• _Article_
Shirley Barchi doesn’t want anyone to know she’s American when she travels abroad.

“The loudest voices are almost always Americans,” she complains. “They don’t respect the culture and language of the country I’m visiting. And they’re often rude if a server or clerk doesn’t speak English.”

So Barchi, like a lot of other well-traveled Americans, is distancing herself from her countrymen. 

“There’s no need to associate myself with them,” says Barchi, a retired IT professional from Clermont, Fla.

Barchi avoids large groups of her compatriots and tries to blend in with other guests. And when someone asks where she’s from, she hesitates to answer, preferring to change the subject. But some visitors are going a step further.

Being culturally sensitive isn’t always easy

There have always been travelers who have downplayed their nationality. That trend has accelerated this summer with a divisive U.S. election looming and some unpopular foreign policy decisions made by the U.S. government. Often, Americans are also targeted when they’re abroad

But there’s something else driving it, and that is the American visitors themselves. Increasingly, it feels as if they forgot to pack their manners.

“In this era of social media and Instagrammable travel experiences, there’s been a rise in prioritizing personal gratification and comfort over full cultural immersion when traveling,” says Claire Law, a psychotherapist from Preston, England, who has studied travel behavior. “With that mentality, it’s perhaps unsurprising that problematic behavior is becoming more commonplace.”

Law says the underlying causes behind abrasive behavior are complicated and culturally rooted. For example, while assertiveness may be an important quality for Americans, it may be frowned upon in Asia. That doesn’t necessarily mean Americans are rude. They’re acting as they normally would instead of adapting to the culture of the country they’re visiting.

I travel 365 days a year, almost exclusively outside the United States. I’ve seen other Americans act abrasively so often lately that it surprises me when they behave respectfully. There’s a whole suite of Americanisms that rubs people the wrong way, from the volume (loud) to the way we dress (logoed T-shirts and sneakers) to the to the seemingly polite phrases that somehow come off as phony. (You know, “please,” “thank you” and “I really appreciate it.”)

I love being American, but sometimes I don’t love being around Americans when I travel. And I’m not alone.

How are travelers distancing themselves from American tourists?

Here are some of the ways American travelers are keeping a polite distance from the rest of the group:

Change of clothes

If you don’t want anyone to think you’re American, you have to dress the part. “I don’t believe in dressing in T-shirts and cutoffs or jeans when I travel abroad,” says Gloria Howard, a retired credit manager from Waterloo, Ill. “I try to always look well-kept and dressed according to the venue I will be attending.” No logoed shirts, no baseball caps worn backward. All those things identify you as an American tourist.

• _Directives_
- A) Please answer these questions about the travel article:
(i) What was Shirley Barchi's profession before she retired?
(ii) Where is Claire Law from?
(iii) What job did Gloria Howard hold before retiring?
- B) Carry on the article about American travelers distancing themselves abroad, starting after its final sentence.
You won't need the lines that come next.

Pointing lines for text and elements
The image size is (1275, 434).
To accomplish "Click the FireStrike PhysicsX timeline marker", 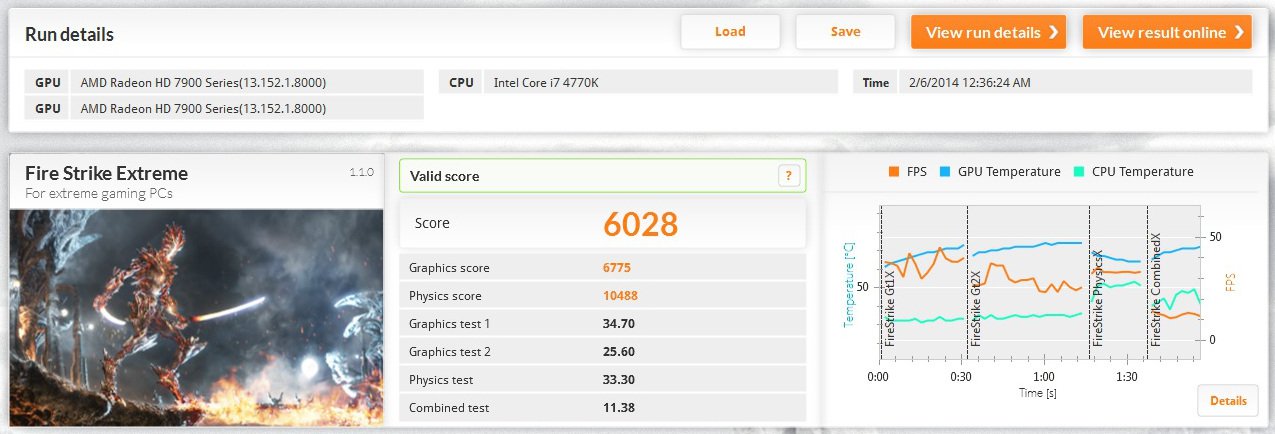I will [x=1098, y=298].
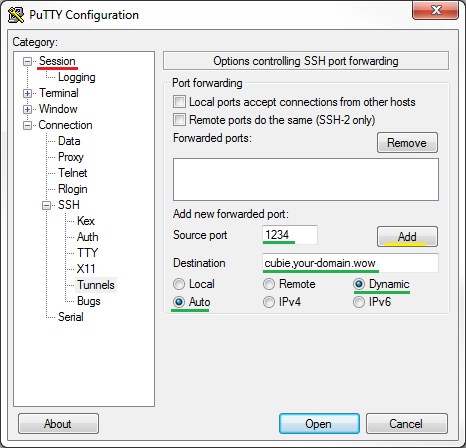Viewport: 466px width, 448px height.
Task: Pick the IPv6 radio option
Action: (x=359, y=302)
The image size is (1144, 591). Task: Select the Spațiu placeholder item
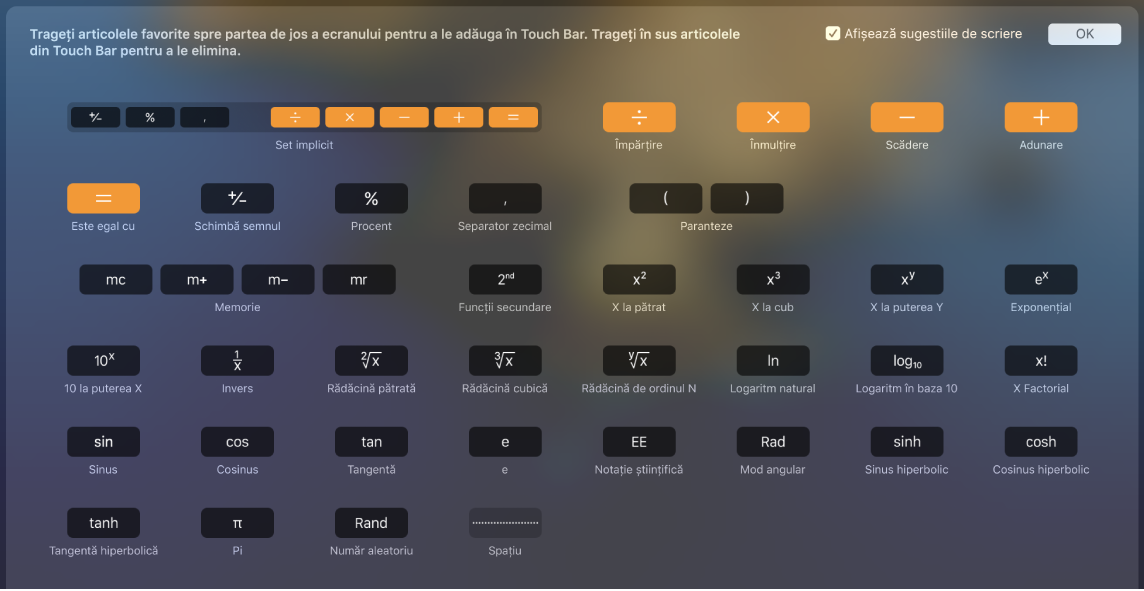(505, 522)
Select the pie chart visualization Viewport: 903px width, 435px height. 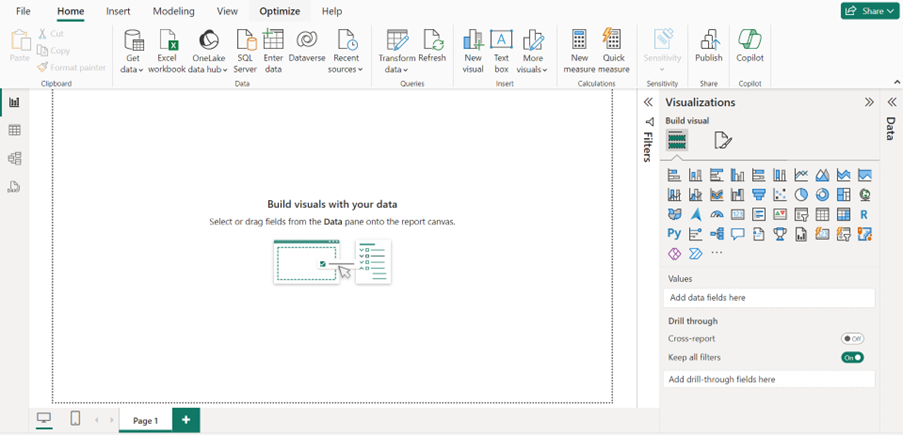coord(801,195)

• _Answers to the problems_
- A)
(i) She was an IT professional.
(ii) Preston, England.
(iii) She was a credit manager.

- B)
No sneakers

How do people spot an American abroad? “Our shoes are a giveaway,” says Thomas Plante, a psychology professor who has studied visitor behavior. U.S. guests love to wear designer sneakers, which are uncommon in other parts of the world. When Plante doesn’t want anyone to know he’s an American, he switches his footwear. When he was in Hungary a few years ago, he even bought an inexpensive pair of casual shoes to look like he belonged.

Turn down the volume

It’s true, compared to many other countries, Americans are a little louder. But it doesn’t have to be that way. “Don’t talk loudly with one another or on speaker phones,” says Barry Maher, a professional speaker based in Santa Barbara Calif. “Have a little awareness of your surroundings.” If you did, you might notice that no one else is yelling into their phones — or at each other. Or that doing so immediately identifies you as an American visitor.

Mind your manners

Often, it’s just a matter of brushing up on your etiquette. “I see Americans who are loud, rude, and entitled when I’m abroad,” says Sergio Diaz, a talent agent who frequently travels internationally. “Many Americans think they are the center of the world and then act that way,” he says. Diaz believes this behavior has gotten worse during an election year. He says he recoils when he sees MAGA caps and T-shirts because of the behavior it often brings with it.

American tourists do one more thing that immediately identifies them as U.S. tourists. They tip, even when it’s not the local custom. And it’s often done very publicly, with bills being parceled out to a bellman or server for the whole world to see. Some feel this public kind of payment offensive.

Should you deny you’re American?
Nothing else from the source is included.